Malgré les instructions municipales, le lieu du monument a judicieusement été choisi par Jochen Gerz. Le quartier de Harbourg est un lieu de trafic, de circulation intense, le passage y est fréquent. Par conséquent, personne ne pouvait passer à côté de ce monument sans le remarquer, et sans éveiller la curiosité. Le 10 novembre 1993, après huit étapes d’enfoncement, la colonne a finalement disparu sous terre. Aujourd’hui, cette œuvre enfouie ne montre désormais sa présence que par le sommet de l’édifice placé sous plaque de verre, et par l’invitation encore visible aux cotés de cette colonne dorénavant invisible, devenue monument invisible. « Le monument a pour but de faire revivre au présent un passé englouti dans le temps.

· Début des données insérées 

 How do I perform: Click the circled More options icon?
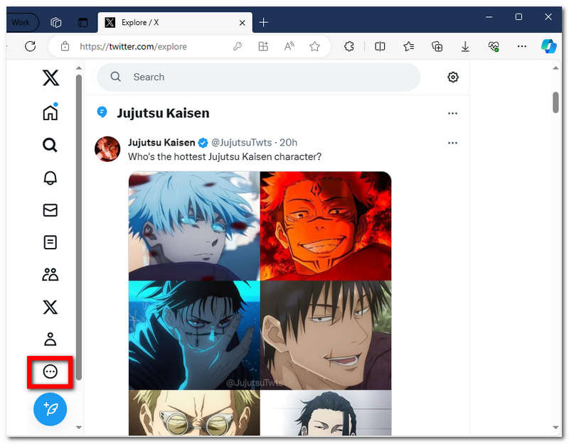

La place faite de pavés n’est ici pas choisie au hasard. En effet, cette place était le quartier général de la Gestapo durant la Seconde Guerre mondiale, reflétant un lieu emblématique de l’Histoire de la ville que ses habitants seraient plutôt d’avis à oublier. Mais pour Jochen Gerz, les pavés de la place avaient une toute autre signification. Tout à fait, si l’on traduit ce terme, en allemand, sflaster ne veut pas seulement dire « pavé » mais également « pansement », ce qui, par le biais de l’artiste, donne la possibilité aux Allemands de faire acte de mémoire, et de contribuer à panser les plaies du passé. Pour Jochen Gerz, le souhait était de réaliser un « Mahnmal », c’est-à-dire un monument qui rappelle un passé négatif et vise à empêcher sa répétition aussi bien dans le présent que dans l’avenir. L’action de l’artiste rend hommage aux juifs disparus durant le génocide. C’est un mémorial à la fois fort dans sa symbolique et discret par sa forme. Ce monument est destiné aux disparus de la « solution finale », à ces juifs morts dans  les chambres à gaz des camps nazis. Ces derniers sont dès lors commémorés de manière invisible, l’absence des corps restitués de manière symbolique sous les pieds des passants par l’action entreprise par Jochen Gerz.

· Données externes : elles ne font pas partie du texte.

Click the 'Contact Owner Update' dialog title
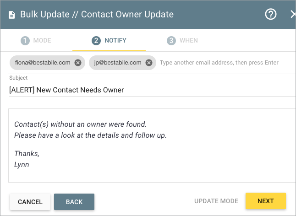The width and height of the screenshot is (296, 216). coord(127,14)
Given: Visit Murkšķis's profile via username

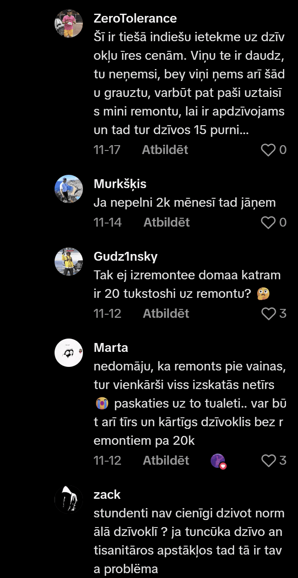Looking at the screenshot, I should point(120,184).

Par ces deux réalisations, Jochen Gerz renverse la conception du monument et nous donne à voir autrement la mémoire de la Shoah qui y est associée. En travaillant in situ, l’artiste choisit non pas d’installer ses œuvres dans un musée, mais bien dans l’espace public. En cela il confronte directement les passants à cette mémoire latente. Les lieux judicieusement choisis ont pour but de donner un sens plus profond, et de renforcer le message que Jochen Gerz souhaite offrir au public. Ces œuvres permettent aux passants de se remémorer les souffrances d’un autre temps qui n’est pourtant pas si lointain et les obligent à voir, à regarder, leur environnement quotidien d’un œil différent, afin qu’ils prennent conscience de ce qu’il s’est « joué » ici des années auparavant. Car en effet, il y a près de soixante-dix ans, ces lieux avaient une forte symbolique, des évènements tragiques se sont déroulés ici. Jochen Gerz a décidé de donner, non seulement la parole aux habitants, mais également de donner une « présence » aux disparus, aux vaincus, afin que personne ne puisse oublier ce lourd passé.

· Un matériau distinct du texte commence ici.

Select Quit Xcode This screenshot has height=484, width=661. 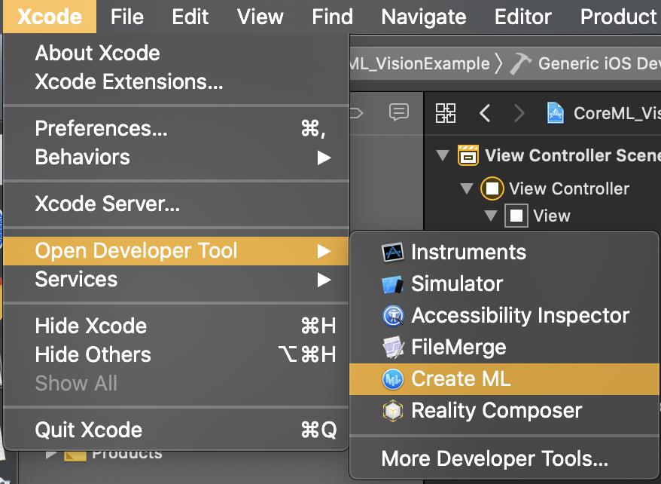tap(89, 430)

Ces deux œuvres sont construites par l’invisible. Pour Monument contre le fascisme, la volonté de faire disparaitre la colonne apparait dès sa mise en place. Etape par étape, elle s’enterre devant les yeux des passants jusqu’à devenir imperceptible.
Néanmoins, son emplacement est toujours présent par la plaque au sol recouvrant la colonne, et par l’invitation à signer des deux artistes, Jochen Gerz et Esther Shalev-Gerz. Quant au Monument contre le racisme, ce monument se veut invisible aussi bien dans son « exposition » dans l’espace public que dans sa conception et sa mise en place initiales. Les noms des cimetières juifs inscrits sur le revers des pavés deviennent invisibles aux yeux des passants. De plus, le fait que l’artiste et ses étudiants opéraient, au commencement, clandestinement et de nuit, devenait une action proche de l’invisible. En effet, qui pouvait se douter de ce qui était en train de se tramer sur l’une des places principales de la ville de Sarrebruck ? Leur action était cachée, et ne s’est révélée au grand jour que quelques temps plus tard, avec un soutien politique évident. Afin que ce monument ne soit pas totalement invisible le nom de la place a été changé, étant désormais la « Place du monument invisible ». Cela rappelle donc la présence de ce monument caché.
Que ce soit pour Monument contre le fascisme, ou pour Monument contre le racisme, la présence de ces monuments invisibles n’est pas seulement suggérée, mais visible si l’on sait où regarder. Ce ne sera pas le monument lui-même, mais des indices plus ou moins dispersés qui permettront de prouver leur présence dans ces espaces publics pour ceux qui n’étaient pas présents lors de leur mise en place et implantation dans l’environnement. Ces indices participent à la mémoire du monument et servent à prouver visuellement leur présence.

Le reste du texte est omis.